Makeup retailer Morphe has parted with YouTuber Jeffree Star, after weeks of public acrimony in the YouTube beauty community. Star has been accused of using racist and offensive language, as well as manipulating other creators and people close to him.
“Today we’ve made the decision to cease all commercial activity related to Jeffree Star and affiliated products,” a tweet from Morphe’s account reads. As of right now, Star’s products remain on the site, but a tweet from the Morphe account says that will change in “the coming weeks,” without giving a specific date. Star’s relationship with Morphe was once a major source of income for the creator, who’s launched several lines with the company and become a face for its brand. A statement posted on Jeffree Star Cosmetic’s Instagram account stated the team was “shocked and extremely saddened by the decision” to part ways.
“We’ve made the decision to cease all commercial activity related to Jeffree Star and affiliated products.”
Until now, Morphe hasn’t said anything publicly about the accusations against Star or resurfaced videos showing the creator using racist and other types of offensive language. But that’s only part of it. Star is in the middle of several controversies, some more severe than others. On one end is the aforementioned videos resurfacing, arriving at a time when several prominent YouTube personalities — including Star’s close-friend-turned-collaborator Shane Dawson — are grappling with past videos featuring racially insensitive or offensive content.
On the other end is a situation that feels more like high school drama: rumors being spread over Twitter DMs and text message threads. This is a little complex, so stay with me: YouTube creator Tati Westbrook made a video in 2019 suggesting fellow makeup YouTuber James Charles used his influence to make inappropriate advances with another man. As it happens, Charles also partnered with Morphe for a couple of his own palettes. After Westbrook’s accusation, fans of Charles who purchased his Morphe collection recorded videos of themselves destroying the palettes and posted them to TikTok and Instagram. The video resulted in Charles losing millions of subscribers, and he ultimately posted his own video on the subject. It reportedly garnered more than 30 million views before he deleted it.
Then, there were rumors about rumors: more specifically, that Star had been behind the Charles rumors, and intentionally spread them. Last week, Star and Dawson were accused by creator Tati Westbrook of gaslighting and manipulating her into a public feud with Charles through those rumors.
YouTube “drama” often plays out in the form of numerous videos and responses being published by creators to address whatever is happening in their corner of the internet. With the beauty community, the financial repercussions can be a little more extreme. Makeup lines, especially eye shadow palettes, are a serious source of revenue for the beauty community’s top creators — and for Morphe, who carries lines like Jeffree Star Cosmetics. Morphe has turned cosmetic line rollouts into star-studded events, with in-store appearances by influencers that are so popular malls shut down and extra security is needed.

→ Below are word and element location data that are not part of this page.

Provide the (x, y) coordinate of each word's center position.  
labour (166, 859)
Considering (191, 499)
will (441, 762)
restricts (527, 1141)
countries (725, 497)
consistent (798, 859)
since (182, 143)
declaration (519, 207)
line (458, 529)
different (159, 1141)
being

With the beauty community, the financial repercussions can be a little more extreme
Star and Dawson’s “Conspiracy” palette, for example, was expected to generate $17.5 million through in-store revenue sales and another $17.5 million on Star’s website, according to Morphe executives who spoke to Star and Dawson about the potential profit of the line in a seven-part documentary series, as well as Star’s own calculations. The first batch of 60,000 units Star and Dawson released sold out within 30 minutes. The YouTubers and Morphe released another 60,000 units as quickly as they could. Those, too, sold out fast. Prior to the Conspiracy palette, Star had worked with Morphe on carrying a number of his other lines, including one earlier this year.
As important as it is for Star to have his collections sold in malls across the country, it’s just as big a deal for Morphe to carry high-profile personalities in the community. Emine ErSelcuk, Morphe’s then vice president of global retail, said in a 2019 interview that teaming up with beauty creators, many of whom have millions of subscribers on YouTube, early in the company’s life played a part in its success.
“We do influencer collaborations that are true to the vision of that beauty influencer,” ErSelcuk told Retail Insider. “And we’ve been very, very successful with this formula.”
Star can continue to sell his products through his online store and other potential physical retail partners, but Morphe’s decision to publicly step back from the relationship is a distinct rebuke. It’s not clear whether Morphe will team up with Star again, either. The Verge has asked Morphe for more details on the extent of the company’s decision to “cease all commercial activity.”
“As we look to the future, we will continue to share updates on what lies ahead for the Morphe brand,” the company said in a tweet.
Update July 11th, 12:23am ET: Updated to include statement from Jeffree Star Cosmetics.